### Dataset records
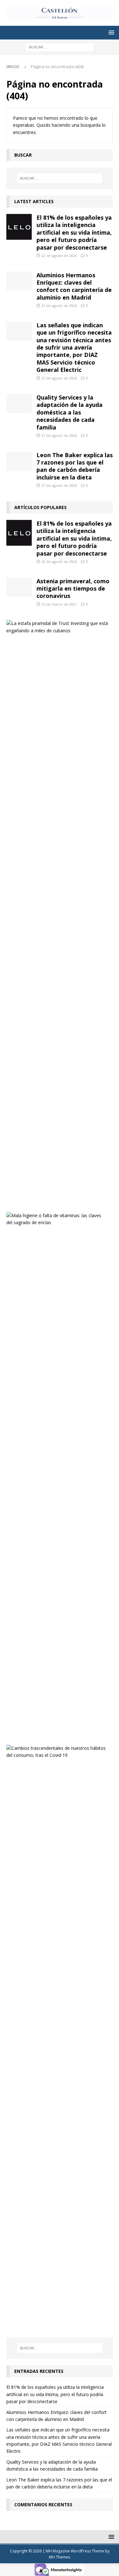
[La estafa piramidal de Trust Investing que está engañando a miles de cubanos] (57, 627)
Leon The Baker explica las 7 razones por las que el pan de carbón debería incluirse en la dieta (74, 466)
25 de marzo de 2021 (59, 604)
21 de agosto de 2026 (59, 305)
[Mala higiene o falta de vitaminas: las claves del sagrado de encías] (57, 1219)
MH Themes (59, 2557)
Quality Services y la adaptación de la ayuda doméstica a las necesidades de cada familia (69, 412)
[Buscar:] (59, 47)
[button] (110, 32)
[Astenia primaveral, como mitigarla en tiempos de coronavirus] (19, 587)
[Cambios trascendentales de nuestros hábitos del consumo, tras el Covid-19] (57, 1752)
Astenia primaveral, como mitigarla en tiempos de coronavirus (72, 588)
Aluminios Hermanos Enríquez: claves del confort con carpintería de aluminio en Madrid (74, 286)
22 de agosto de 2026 (59, 255)
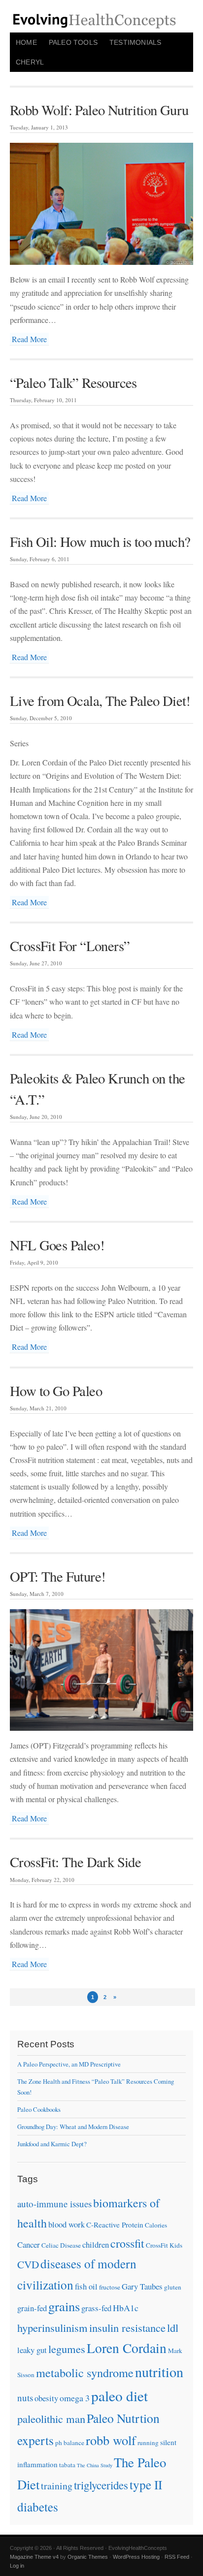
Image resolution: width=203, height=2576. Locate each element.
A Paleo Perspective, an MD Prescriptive (69, 2064)
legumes (66, 2348)
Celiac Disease (61, 2245)
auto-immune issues (54, 2203)
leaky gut (32, 2349)
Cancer (28, 2244)
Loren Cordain (127, 2348)
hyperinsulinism (52, 2327)
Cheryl (30, 62)
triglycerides (101, 2485)
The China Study (94, 2465)
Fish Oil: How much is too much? (100, 541)
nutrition (159, 2371)
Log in (17, 2566)
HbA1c (125, 2308)
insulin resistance (127, 2327)
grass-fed (96, 2308)
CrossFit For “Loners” (70, 945)
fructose (109, 2287)
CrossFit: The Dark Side (75, 1861)
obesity (46, 2398)
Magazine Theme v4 (34, 2557)
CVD (28, 2264)
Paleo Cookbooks (39, 2109)
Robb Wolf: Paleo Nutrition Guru (99, 109)
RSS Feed (177, 2557)
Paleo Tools (73, 42)
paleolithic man (51, 2418)
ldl (172, 2327)
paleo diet (119, 2395)
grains (64, 2306)
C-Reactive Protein (114, 2224)
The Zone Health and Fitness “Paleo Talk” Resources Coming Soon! (95, 2087)
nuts (25, 2397)
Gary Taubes (142, 2286)
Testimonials (135, 42)
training (56, 2485)
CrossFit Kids (164, 2245)
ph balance (69, 2442)
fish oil (86, 2286)
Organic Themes (88, 2557)
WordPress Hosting (136, 2557)
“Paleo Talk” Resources (73, 382)
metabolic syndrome (85, 2372)
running (148, 2442)
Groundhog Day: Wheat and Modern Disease (73, 2126)
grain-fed (32, 2308)
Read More (29, 339)
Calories (156, 2225)
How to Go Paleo (56, 1390)
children (95, 2244)
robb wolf (111, 2440)
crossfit (127, 2243)
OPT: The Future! (57, 1576)
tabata (67, 2464)
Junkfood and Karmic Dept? (52, 2143)
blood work (66, 2224)
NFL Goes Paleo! (57, 1245)
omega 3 (75, 2398)
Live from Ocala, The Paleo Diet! (100, 700)
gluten (172, 2287)
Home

### Task description
Every line from the one containing "insulin resistance (127, 2327)" through the final line of the data above is to be restated word for word, and nothing more.

### Solution to the exercise
insulin resistance (127, 2327)
grass-fed (96, 2308)
CrossFit For “Loners” (70, 945)
fructose (109, 2287)
CrossFit: The Dark Side (75, 1861)
obesity (46, 2398)
Magazine Theme v4 (34, 2557)
CVD (28, 2264)
Paleo Cookbooks (39, 2109)
Robb Wolf: Paleo Nutrition Guru (99, 109)
RSS Feed (177, 2557)
Paleo Tools (73, 42)
paleolithic man (51, 2418)
ldl (172, 2327)
paleo diet (119, 2395)
grains (64, 2306)
C-Reactive Protein (114, 2224)
The Zone Health and Fitness “Paleo Talk” Resources Coming Soon! (95, 2087)
nuts (25, 2397)
Gary Taubes (142, 2286)
Testimonials (135, 42)
training (56, 2485)
CrossFit Kids (164, 2245)
ph balance (69, 2442)
fish oil (86, 2286)
Organic Themes (88, 2557)
WordPress Hosting (136, 2557)
“Paleo Talk” Resources (73, 382)
metabolic syndrome (85, 2372)
running (148, 2442)
Groundhog Day: Wheat and Modern Disease (73, 2126)
grain-fed (32, 2308)
Read More (29, 339)
Calories (156, 2225)
How to Go Paleo (56, 1390)
children (95, 2244)
robb wolf (111, 2440)
crossfit (127, 2243)
OPT: The Future! (57, 1576)
tabata (67, 2464)
Junkfood and Karmic Dept? (52, 2143)
blood work (66, 2224)
NFL Goes Paleo! (57, 1245)
omega 3 (75, 2398)
Live from Ocala, The Paleo Diet! (100, 700)
gluten (172, 2287)
Home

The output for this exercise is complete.